1914 Catherine the Great Egg

Gift Nicholas II to Maria Feodorovna
Made in Saint Petersburg
Owner: Hillwood Museum, Washington, DC, USA,
The Marjorie Merriweather Post Collection
Height: 12,1 cm

Catherine the Great Egg

The Catherine the Great Egg, also known as Grisaille Egg, and Pink Cameo Egg, is made of quatre-couleur gold, pink grisaille and opaque white enamel, portrait diamonds, rose-cut diamonds, seed pearls and velvet lining. The Surprise (lost), a mechanical sedan chair, was made of gold, enamel and probably diamonds.

Catherine the Great Egg back side
Picture courtesy Hillwood, Estate, Museum & Gardens

Henrik Wigström, Fabergé's last head work master, created this Egg for Nicholas II to present to his mother, Maria Feodorovna, on Easter morning in 1914. Vasilii Zuiev painted the two rectangular panels in "camaieu" rose enamel with miniature allegorical scenes of the arts and sciences after French artist François Boucher. According to a letter from Maria Feodorovna to her sister, Queen Alexandra of England, the surprise in this Egg was a mechanical sedan chair, carried by two blackamoors, with Catherine the Great seated inside. To feature Catherine the Great, who prided herself on being a patron of the arts and sciences, as part of the surprise is certainly in keeping with this elaborate Egg's style and imagery.

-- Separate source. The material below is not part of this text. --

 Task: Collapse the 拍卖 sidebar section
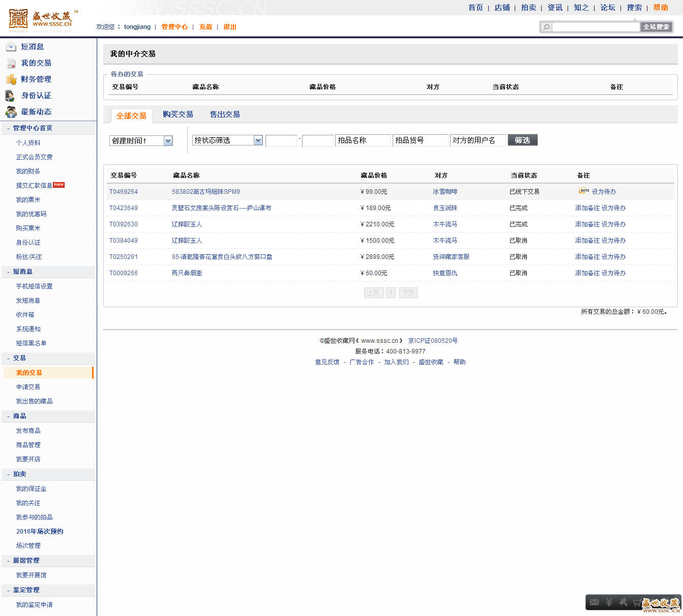point(9,475)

Detail Catharina de Grote Ei

Background information

This Egg may best represent the height of Fabergé's career, expressions in miniature of the life of Imperial privilege. It was kept at Maria's favorite Anichkov Palace and it was inspired by the opulent embellishments of the palace interior, where many of the ceilings are painted en grisaille. According to the letter from Maria Feodorovna to her sister, Queen Alexandra of England, the surprise was incredibly beautiful: "Mr. Fabergé himself has brought me this most beautiful egg. Inside is a sedan chair carried by two blackamoors with Catherine the Great in it, wearing a little crown on her head. You wind it up and then the blackamoors walk: it is an unbelievably beautiful and superbly fine piece of work. Fabergé is the greatest genius of our time. I also told him: "Vous êtes un génie incomparable" (you are a genius beyond compare).

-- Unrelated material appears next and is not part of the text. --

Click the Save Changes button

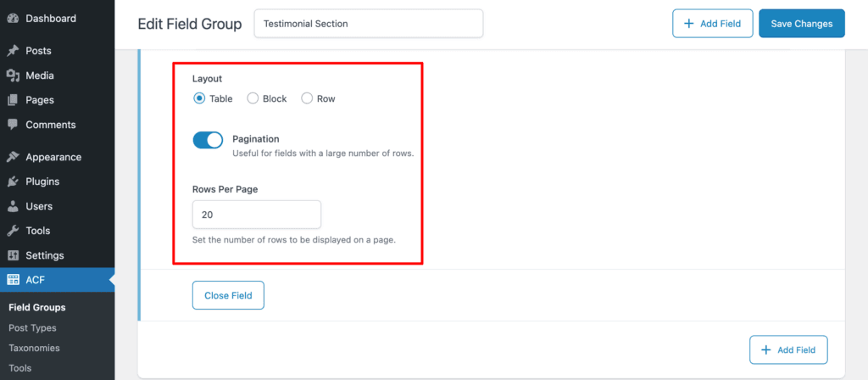click(x=802, y=23)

By the time Armand Hammer acquired the Egg in 1930 from the Antikvariat, the surprise had been lost. The "sedan chair" on the picture seen below, is not the surprise of Catherine Egg.

Surprise voorbeeld
(Snowman, the Art of Karl Fabergé, 1953)

For a long time it was thought that the mechanical chair (ex Charles Clore Collection) could be the surprise from the Catherine the Great Egg. However when the Manager of the Hillwood Museum came with the Egg to the New York auction of the chair, it was a big disappointment to everyone that the surprise did not fit into the Egg en therefore was nót the long lost surprise.

In 1927 sold as one of the ten Imperial Eggs to the Hammer Galleries in New York. 1931 bought by Eleanor Barzin as birthday present for her mother, Marjorie Merriweather Post. 1973 Collection of the late Marjorie Merriweather Post, willed to the Hillwood Museum, Washington, D.C., United States.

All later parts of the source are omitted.